Société

L'un des grands chantiers menés par le gouvernement français concerne la prise en charge du vieillissement et de la dépendance. Dans ce contexte, la ministre des Solidarités et de la Santé Agnès Buzyn a présenté la feuille de route et les mesures urgentes prévues.

Quel est le but du plan grand âge ?
Alors que la France compte actuellement plus de 2 millions de seniors âgés de plus de 85 ans, ils seront au nombre de 5 millions et demi dans à peine 30 ans. Le financement de la perte d'autonomie devient donc un sujet majeur, avant qu'il ne soit trop tard pour réagir. En lançant ce projet d'envergure, le gouvernement souhaite donc mener à terme deux buts principaux :

- Répondre aux besoins des aînés maintenant et améliorer rapidement leur qualité de vie

- Repenser la façon dont les personnes âgées sont intégrées et accompagnées dans la société

Différentes mesures urgentes sont donc prises avec effet immédiat, alors que 3 grands axes de réflexion vont être lancés sous forme de débat public et de concertation, d'ici le début de l'année 2019.

Décisions de crédit sur les mesures urgentes
Afin de soutenir les professionnels actifs dans ce secteur, des demandes de crédits supplémentaires sont prévus à partir de l'année 2018. Il s'agit notamment de permettre :

- La création de 1000 places d'hébergement en EHPAD à destination des personnes qui sortent d'hospitalisation (séjour intermédiaire pour la convalescence, afin de réduire le temps à l'hôpital).

- Le recrutement de personnel soignant en EHPAD.

- Généraliser les accès à la télémédecine dans les EHPAD, ce qui permet d'améliorer la qualité du suivi médical et limiter ainsi les déplacements des seniors pour les consultations.

- La sécurisation de la prise en charge nocturne pour réduire les hospitalisations d'urgence pouvant être évitées (formation et engagement d'infirmiers de nuit).

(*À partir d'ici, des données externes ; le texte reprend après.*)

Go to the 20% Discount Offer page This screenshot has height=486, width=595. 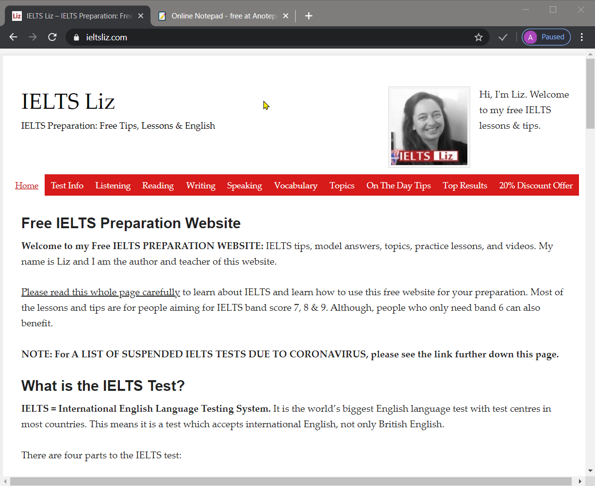click(536, 185)
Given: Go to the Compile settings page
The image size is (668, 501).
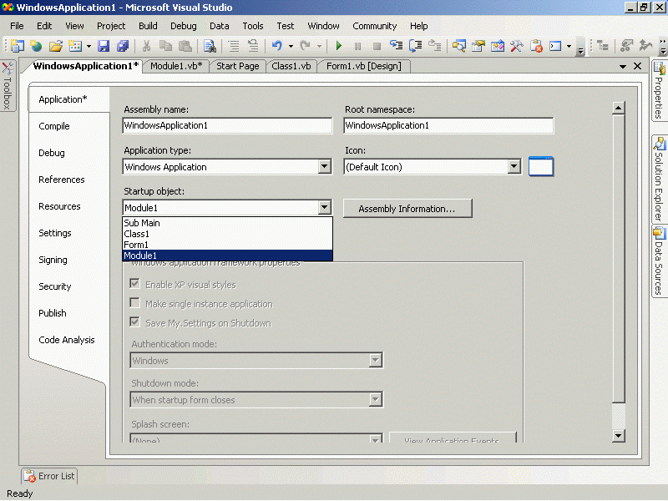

Un soutien de poids envers les professionnels
Face à la lourde tâche qui leur incombe, toutes les professions actives pour le bien-être des personnes âgées doivent être valorisées. Plusieurs mesures sont donc nécessaires, en particulier l'adaptation de la formation et une amélioration de la qualité de vie autant au domicile qu'en établissement. D'ici le mois de mars 2019, tous les référentiels d'activités, de compétences et de formation des aides-soignants seront revus dans leur intégralité, ceci afin de tenir compte des évolutions et pour adapter les qualifications.

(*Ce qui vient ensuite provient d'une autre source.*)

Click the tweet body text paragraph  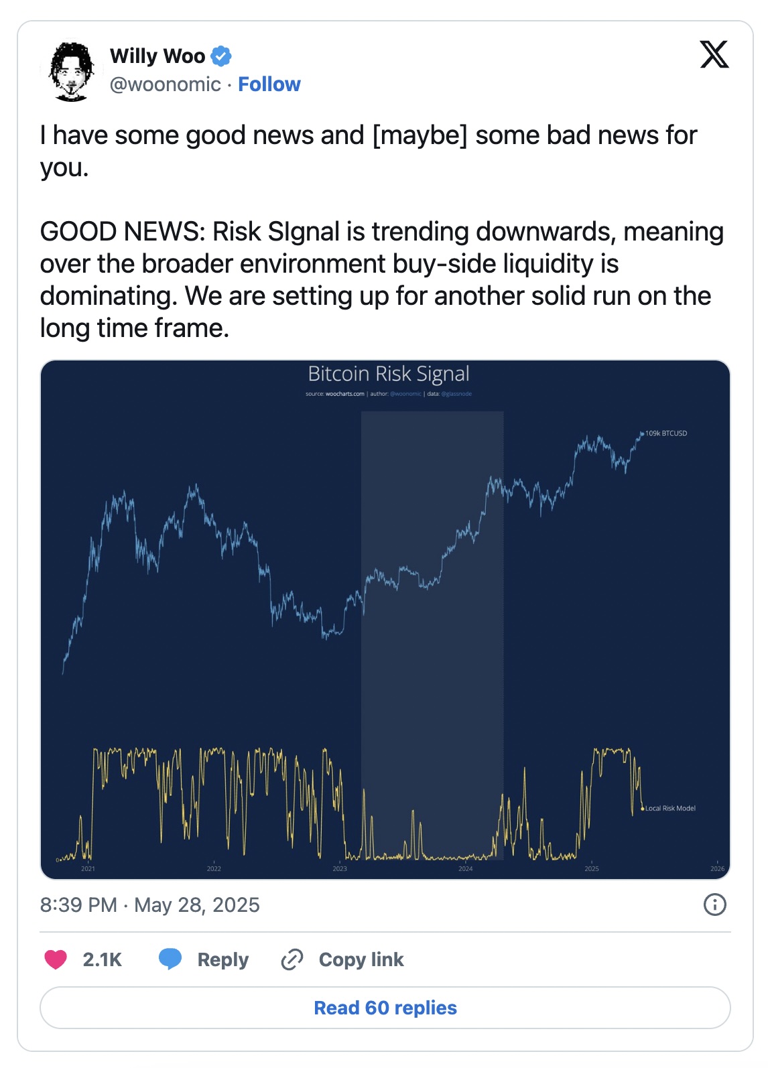pyautogui.click(x=382, y=231)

Une consultation nationale
Plus qu'une problématique budgétaire, la ministre Agnès Buzyn tient à mener une vaste consultation. A terme, c'est le modèle dans son ensemble qui devra être intégralement revu, ainsi qu'un changement de considération envers ce secteur. Les trois blocs qui seront sujets à réflexion sont :

- Définir les biens et services prioritaires pour les seniors afin qu'ils soient efficacement accompagnés dans la perte d'autonomie et le vieillissement.

- Pour chaque acteur, définir les scénarios de répartition des contributions dans le but de garantir un financement solidaire et pérenne.

- En ce qui concerne les politiques publiques du vieillissement et de la perte d'autonomie, réfléchir sur l'évolution de la gouvernance nationale et territoriale.